The objectives of the memory manager is generally to allow dynamic memory allocation. For example, in the C programming language, without use of a memory allocation library, memory can only be allocated statically and on the stack, while the use of a memory manager allows for dynamic allocation on the heap. The memory manager can also make allocation and deallocation more efficient, group allocated blocks according to particular conditions, and even collect statistics, and trace memory access violations.
The interface to the memory manager is a set of functions which are used by the program to allocate and release memory. In C, the memory manager is primarily accessed through malloc and free; there are some additional functions, such as realloc and calloc that are closely related to malloc. In C++ there are 12 global constructs for managing memory: new, new[], delete, delete[], new(nothrow), new(nothrow)[], delete(nothrow), delete(nothrow)[], malloc, calloc, realloc, and free.
PC "Memory Managers" of the LIMS/EMS era
The PC community once used the term "memory manager" in a completely different way. A PC "memory manager" was a software system which employed a variety of clever tricks to optimize the use of the 640K "conventional memory" area. The best-known example was Quarterdeck's QEMM product.
During the period roughly spanning the mid-1980s through the mid-1990s, PCs were typically limited to 640K of address space for accessing RAM. Software gradually outgrew this constraint as RAM became cheaper. To allow software to use more than 640K, several systems known as LIMS and EMS evolved. These systems integrated bank-switching hardware with software support, allowing applications to exploit more than 640K of RAM.

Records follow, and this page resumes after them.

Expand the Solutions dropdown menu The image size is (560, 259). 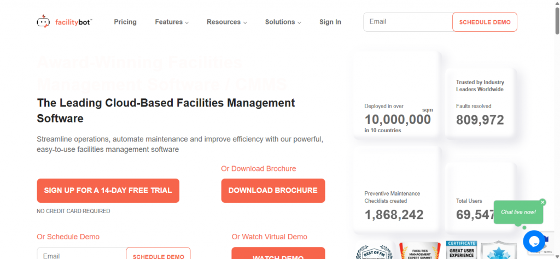pos(283,22)
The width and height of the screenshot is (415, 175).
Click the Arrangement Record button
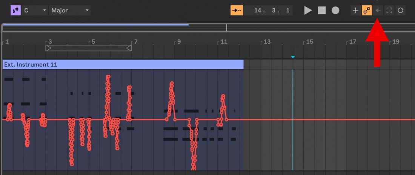click(335, 10)
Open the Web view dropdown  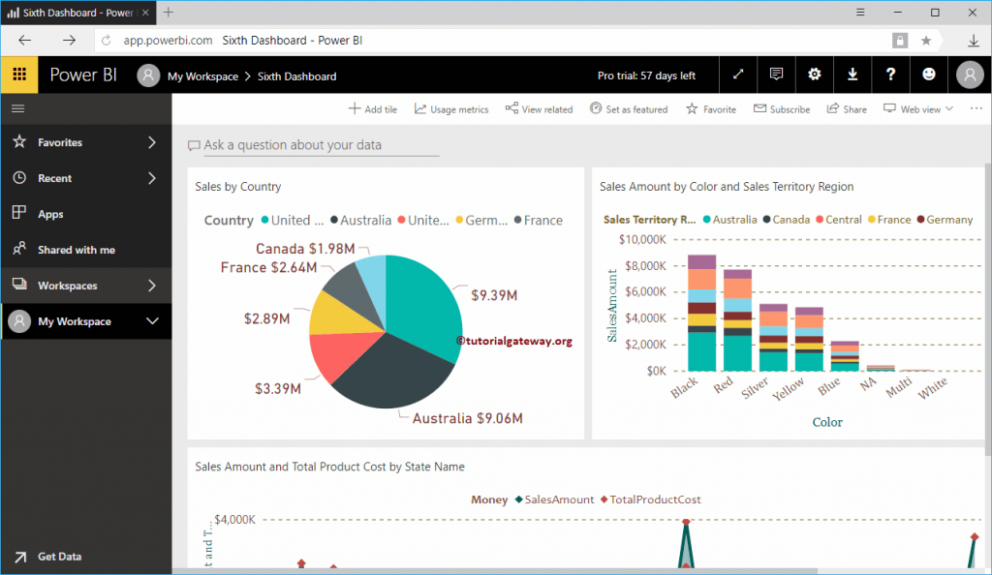click(x=916, y=108)
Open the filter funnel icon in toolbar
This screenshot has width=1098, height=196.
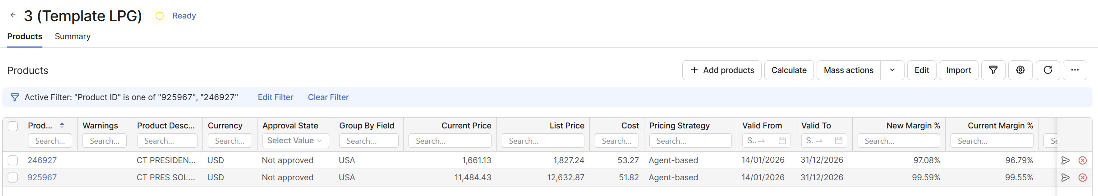(x=993, y=70)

Although applications could use LIMS/EMS extended RAM with relative freedom, many other software components such as drivers and TSRs were still normally constrained to reside within the 640K "conventional memory" area, which soon became a critically scarce resource.

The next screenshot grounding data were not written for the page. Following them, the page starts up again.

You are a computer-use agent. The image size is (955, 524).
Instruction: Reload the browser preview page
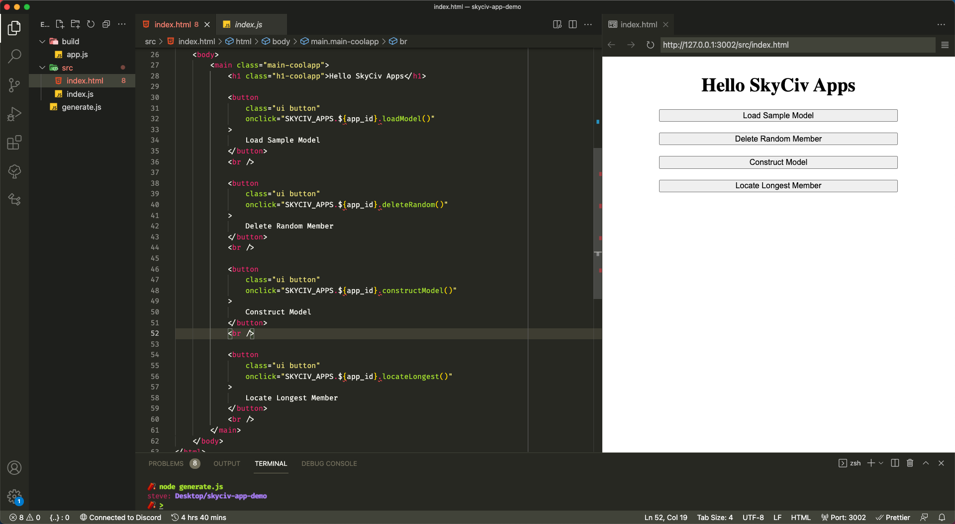click(650, 45)
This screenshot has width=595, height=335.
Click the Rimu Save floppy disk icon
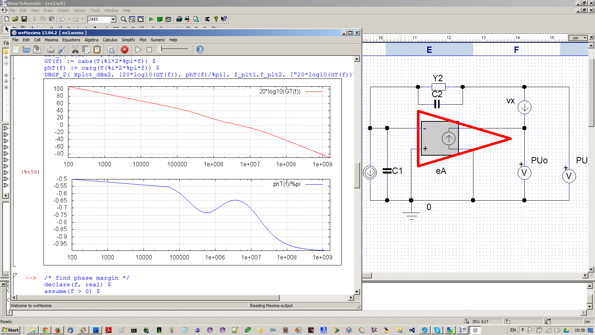24,19
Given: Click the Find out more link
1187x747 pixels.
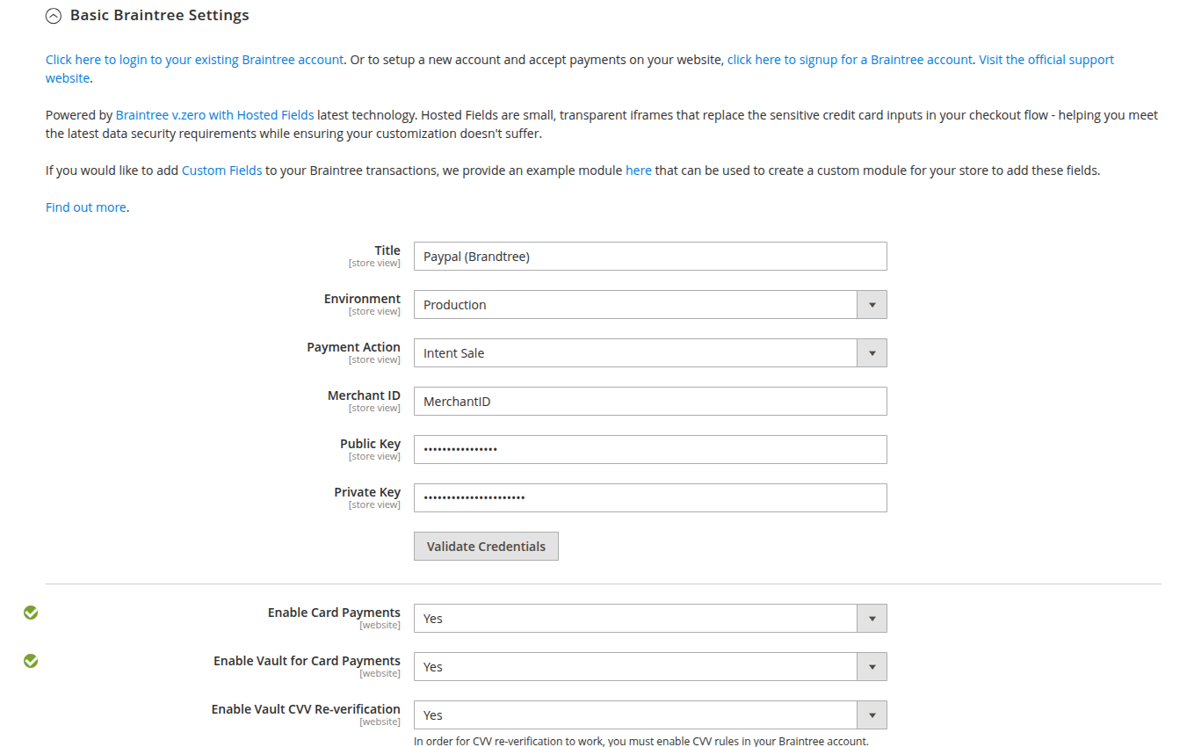Looking at the screenshot, I should click(86, 208).
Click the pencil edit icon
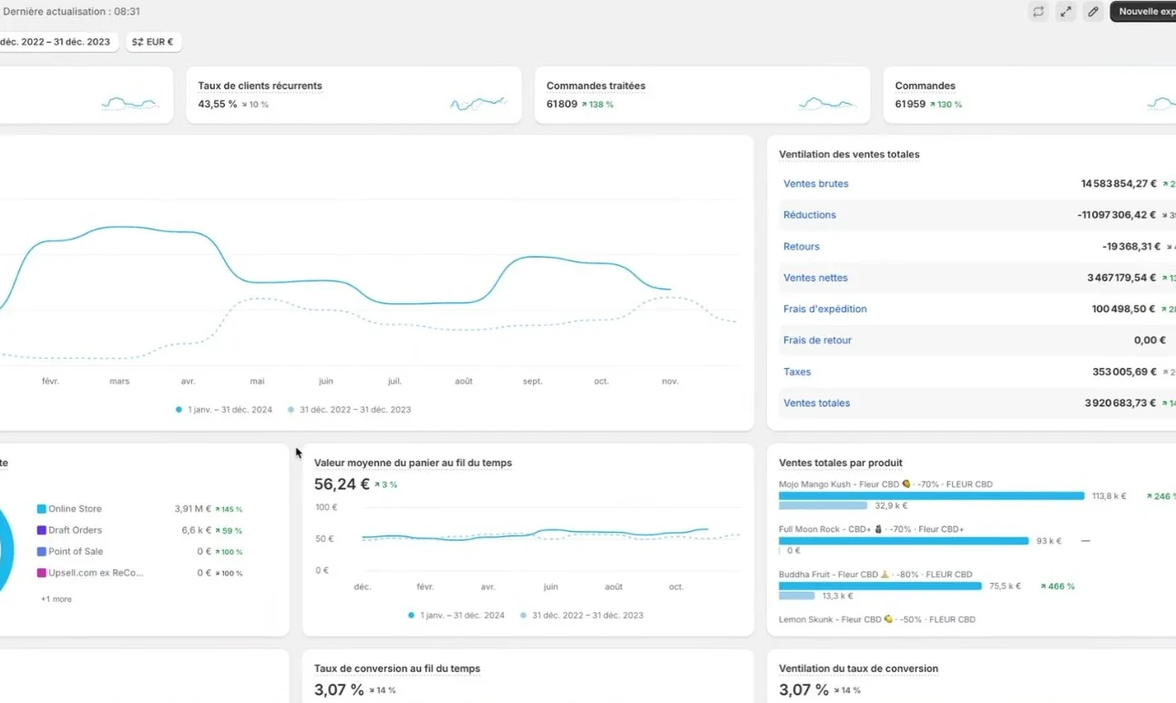Screen dimensions: 1176x703 [1093, 12]
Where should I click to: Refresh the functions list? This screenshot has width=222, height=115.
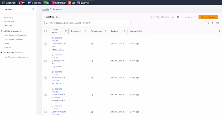click(x=178, y=17)
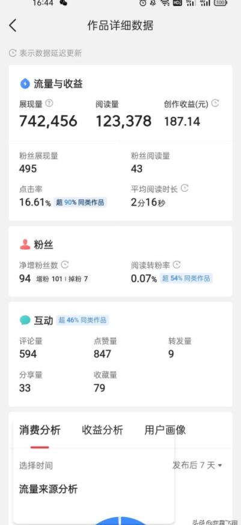The image size is (241, 525).
Task: Tap the clock icon next to 平均阅读时长
Action: (185, 188)

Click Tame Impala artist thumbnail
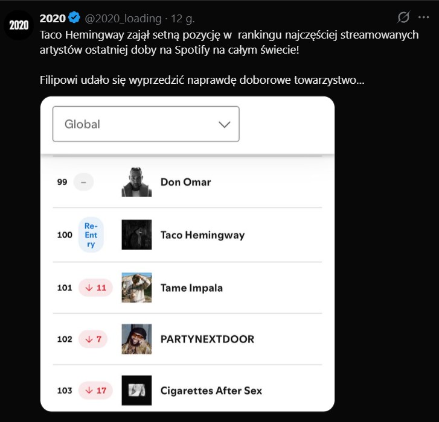click(x=136, y=288)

Memory managers like QEMM might move the bulk of the code for a driver or TSR into extended memory and replace it with a small fingerhold that was capable of accessing the extended-memory-resident code. They might analyze memory usage to detect drivers that required more RAM during startup than they did subsequently, and recover and reuse the memory that was no longer needed after startup. They might even remap areas of memory normally used for memory-mapped I/O. Many of these tricks involved assumptions about the functioning of drivers and other components. In effect, memory managers might reverse-engineer and modify other vendors' code on the fly. As might be expected, such tricks did not always work. Therefore, memory manages also incorporated very elaborate systems of configurable options, and provisions for recovery should a selected option render the PC unbootable, as frequently happened.
Installing and configuring a memory manager might involve hours of experimentation with options, repeatedly rebooting the machine, and testing the results. But conventional memory was so valuable that PC owners felt that such time was well-spent if the result was to free up 30K or 40K of conventional memory space.